Learn You a Rust II - References and Borrowing

This is the second part of the Learn You a Rust for Great Good! tutorial explainer series. If you’re coming to the series for the first time, I recommend starting at the first post linked above.

Last time, we covered the topic of ownership, and how Rust uses it to make really cool things happen such as complete memory safety. However, there’s a small problem with ownership, and I’ll demonstrate it with the same code snippet as last time:

fn do_stuff_with_data(a: ImportantData, b: ImportantData, c: ImportantData) -> (ImportantData, ImportantData, ImportantData, ImportantData) {
    /* does magic - let's say, adds them up and returns the result */
}
fn main() {
    let (a, b, c) = (ImportantData(0,1), ImportantData(1,2), ImportantData(2,3));
    let (result, d, e, f) = do_stuff_with_data(a, b, c);
}

Here, we want to have a do_stuff_with_data function that takes three ImportantDatas and returns one. However, with Rust’s ownership system, we end up having to return four ImportantDatas: our three inputs, and one output - else the do_stuff_with_data function will consume our input values. Remember last time, where we moved a value, making it no longer accessible by its original name? The same thing happens here, except if we don’t return the ImportantDatas we put in and move them back, they just die when do_stuff_with_data finishes doing its thing.

We need a way to have a reference to data. To look at it, perhaps to edit it, but not to own it.

# GIVEN ENTRIES

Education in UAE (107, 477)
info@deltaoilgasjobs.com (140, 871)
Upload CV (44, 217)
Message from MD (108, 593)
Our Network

# WHAT TO DO
(1) Answer these from the Rust references and borrowing tutorial:
(a) Which part of its tutorial series is this post?
(b) How many ImportantData values does do_stuff_with_data end up returning, and what are they?
(c) What happens to the inputs if do_stuff_with_data does not return them?
(2) Write the next part of the Rust references and borrowing tutorial, continuing from its final sentence.

# ANSWERS FOR THE EXERCISE
(1)
(a) It is the second part of the Learn You a Rust for Great Good! tutorial explainer series.
(b) It returns four: the three inputs plus one output.
(c) They die when do_stuff_with_data finishes.

(2)
Introducing borrows

Thankfully, Rust’s got our back. Rust provides two sorts of borrows that let you take a reference to a piece of data, whilst still making sure that nothing bad happens to it. (How? Stay tuned, and we’ll tell you later on in the series in the lifetimes section.)

These two types are &T and &mut T. I’m using the letter T here to mean “any type” - an integer, string, ImportantData, you name it. (You’ll encounter this pattern later with generics a lot.) The & operator means “reference to”, and the mut part means “mutable” - that is, editable. A borrow is created by using one or both of these operators - for example, borrowing variable as &variable. Let’s have a look at how we can use these to improve our code.

fn do_stuff_with_data(a: &ImportantData, b: &ImportantData, c: &mut ImportantData) -> ImportantData {
    /* does magic - let's say, adds them up and returns the result */
}
fn main() {
    let (a, b) = (ImportantData(0,1), ImportantData(1,2));
    let mut c = ImportantData(2,3);
    let result = do_stuff_with_data(&a, &b, &mut c);
}

Ah, much nicer - now do_stuff_with_data only has one output. It borrows a and b, and mutably borrows c, does computations with them, and returns an owned value - the ImportantData - that is moved back into main(). (It might accomplish this by returning something like ImportantData(a.0 + b.0, c.0).)

It’s important to note the difference between a &T and a &mut T. Consider the following:

fn add_4_to_vec(vec: &Vec<i32>) { /* `Vec` is an 'array' type, short for 'vector' */
    vec.push(4);
}
fn main() {
    let mut my_little_vector: Vec<i32> = vec![1, 2, 3];
    add_4_to_vec(&my_little_vector);
}

This code will not compile.

fail.rs:2:5: 2:8 error: cannot borrow immutable borrowed content `*vec` as mutable
fail.rs:2     vec.push(4);

Here, Rust is telling us that what we are trying to do is strictly verboten. We’ve only been handed an immutable borrow - a &T - yet we somehow are trying to edit the thing being borrowed. If you could do this, all sorts of Bad Things™ would happen.

(Also note that Rust has told us about one new piece of syntax, the magic dereferencing asterisk, used to mean “thing behind this borrow”.)

Changing the code to use a &mut T - a mutable borrow - works.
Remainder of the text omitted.